INPUT FOR THIS TASK
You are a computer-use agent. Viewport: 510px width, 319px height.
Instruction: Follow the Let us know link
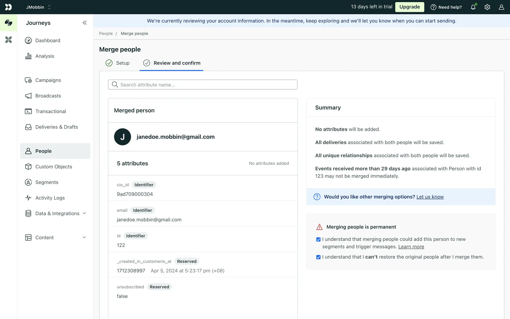pyautogui.click(x=430, y=197)
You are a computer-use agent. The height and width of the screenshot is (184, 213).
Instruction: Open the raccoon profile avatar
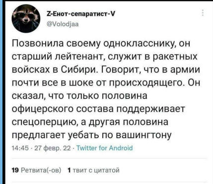tap(26, 18)
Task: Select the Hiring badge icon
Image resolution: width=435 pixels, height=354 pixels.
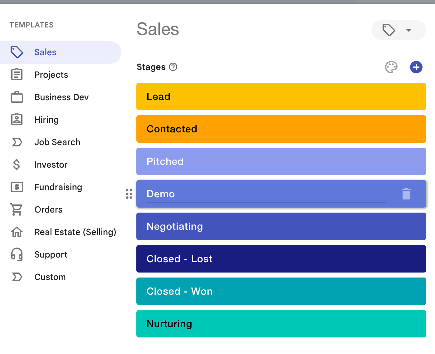Action: coord(17,119)
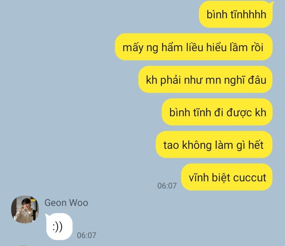The height and width of the screenshot is (246, 285).
Task: Tap the word "Woo" in the sender name
Action: [79, 203]
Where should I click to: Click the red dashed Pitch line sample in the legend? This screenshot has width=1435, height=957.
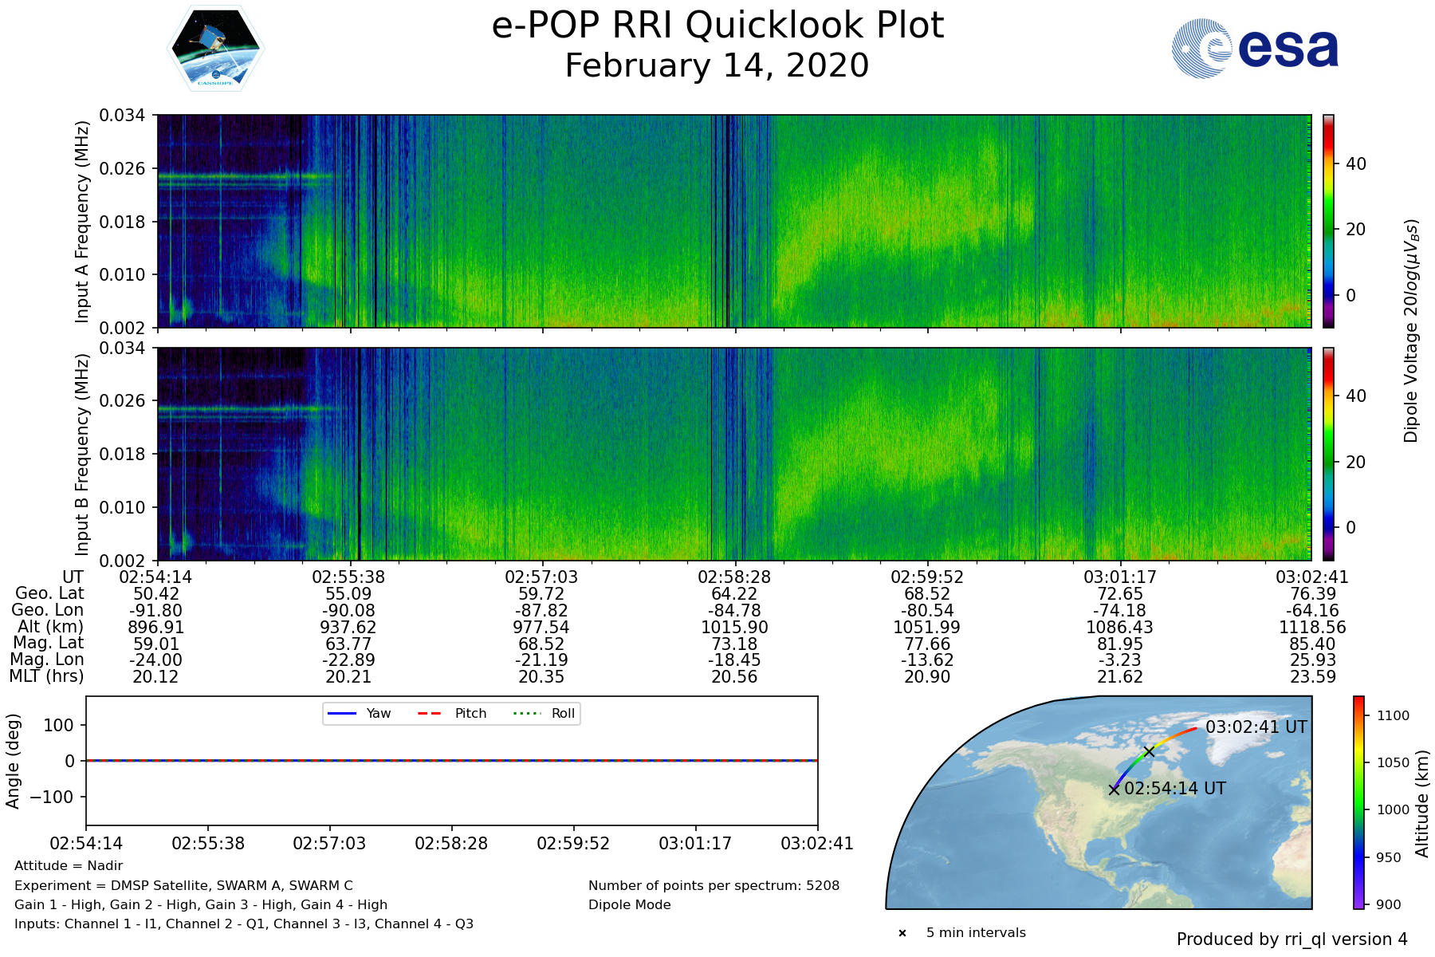pos(430,714)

EXERCISE
Please convert every line of the records above into a JSON list of strings, one string per line, with blank lines omitted and the pictures left out.

OUTPUT OF THE TASK
[
  "You are a computer-use agent. Viewport: 510px width, 319px height.",
  "Instruction: Follow the Let us know link",
  "pyautogui.click(x=430, y=197)",
  "You are a computer-use agent. The height and width of the screenshot is (184, 213).",
  "Instruction: Open the raccoon profile avatar",
  "tap(26, 18)",
  "Task: Select the Hiring badge icon",
  "Image resolution: width=435 pixels, height=354 pixels.",
  "Action: coord(17,119)",
  "The height and width of the screenshot is (246, 285).",
  "Task: Tap the word \"Woo\" in the sender name",
  "Action: [79, 203]",
  "Where should I click to: Click the red dashed Pitch line sample in the legend? This screenshot has width=1435, height=957.",
  "pos(430,714)"
]